**Fragen:**
1. Welche Zeitung urteilt laut der Presseschau zur Einigung in Kiew, der ausgehandelte Kompromiss biete "keine Gewähr für eine positive Entwicklung"?
2. Führe die Presseschau zur Einigung in Kiew nach ihrem letzten Satz weiter.

**Textauszug:**

Einigung in Kiew "Janukowitsch bleibt unberechenbar"
21.02.2014, 20:45 Uhr
Nach zähen Verhandlungen unterschreibt der Präsident Janukowitsch in Kiew ein Abkommen mit der Opposition. Ob die Vereinbarung die angespannte Situation in der Ukraine tatsächlich verbessern wird, sehen die deutschen Tageszeitungen skeptisch. Das Eingreifen der EU-Außenminister kommt für sie zu spät.
"Der ausgehandelte Kompromiss bietet keine Gewähr für eine positive Entwicklung", meint der Mannheimer Morgen: "Die Tinte trocknet schnell, doch die Bilder von den vielen Toten werden die Menschen lange bis in den Schlaf verfolgen. Eigentlich eint die Opposition nicht viel mehr als die gemeinsame Unterschrift, und die radikalen Kräfte geben ihren Widerstand nicht ganz auf. Auch deshalb ist es ein Risiko, dass es bis zu den Neuwahlen so lange dauern soll. Janukowitsch bleibt unberechenbar, zumal der in Deutschland überschätzte Vitali Klitschko erst beweisen muss, dass er mehrheitsfähig ist."

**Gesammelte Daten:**
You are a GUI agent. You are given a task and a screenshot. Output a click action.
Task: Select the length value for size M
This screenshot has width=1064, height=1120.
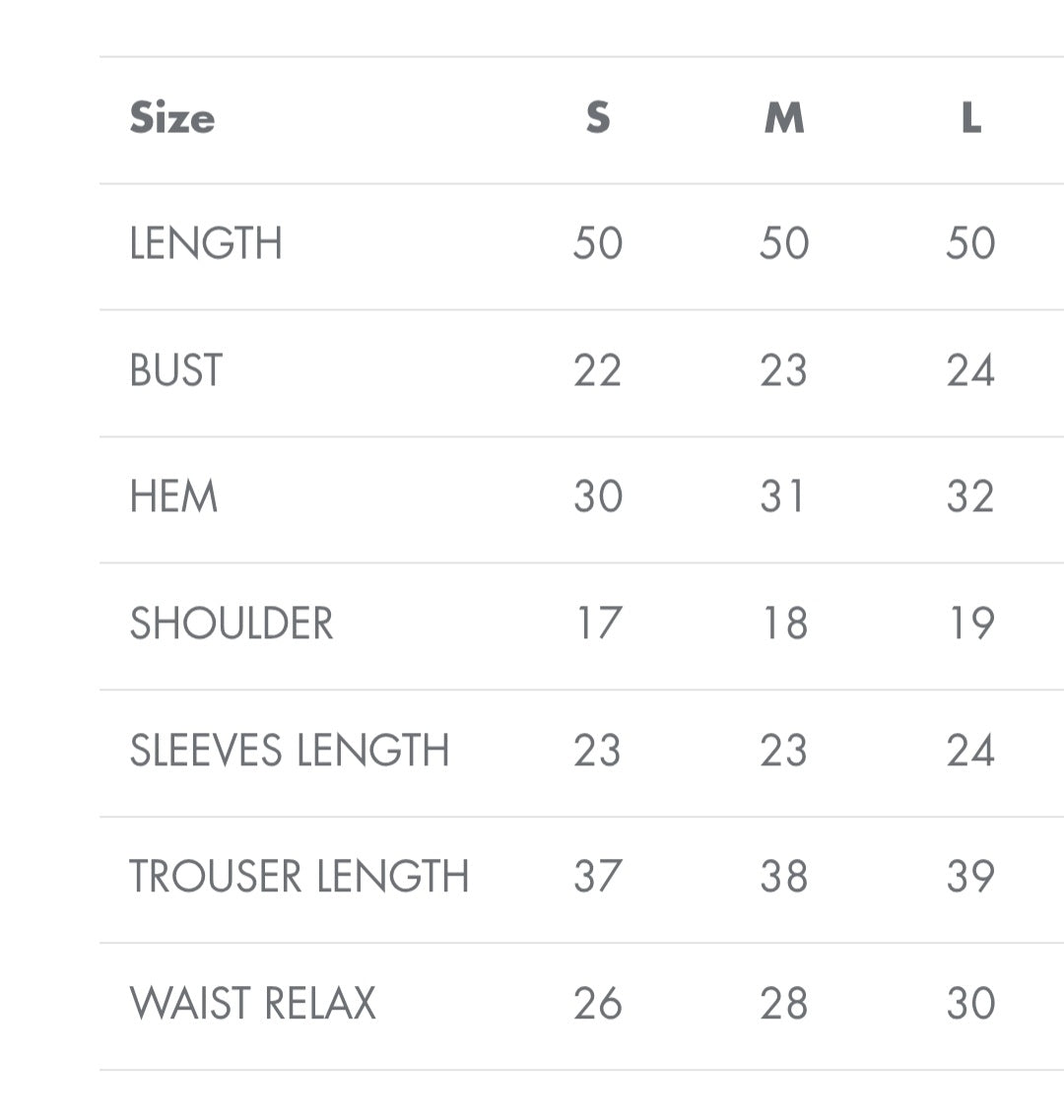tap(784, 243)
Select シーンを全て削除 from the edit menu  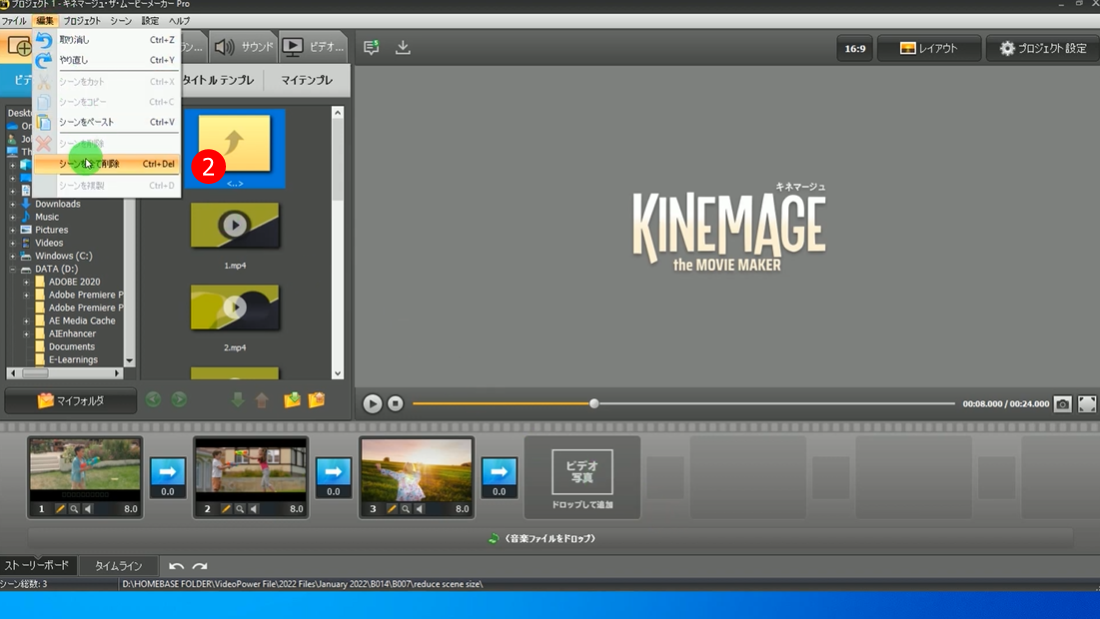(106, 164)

**Gelöste Aufgaben:**
1. Der Mannheimer Morgen.

2.
"Es ist weiter internationale Vermittlung notwendig.", stellt die Berliner Zeitung fest: "Ideal wäre es, wenn dies die EU und Russland gemeinsam täten. Dann wären die Chancen auf einen nachhaltigen Erfolg wohl am größten. Doch so viel Hoffnung wäre wohl vermessen. Der Westen und Russland haben sich im Streit um die Ukraine noch weiter voneinander entfernt. Sie müssen dringend ihre Probleme miteinander klären. Man will kaum glauben, dass beide ihre Beziehungen noch vor kurzem als strategische Partnerschaft beschrieben."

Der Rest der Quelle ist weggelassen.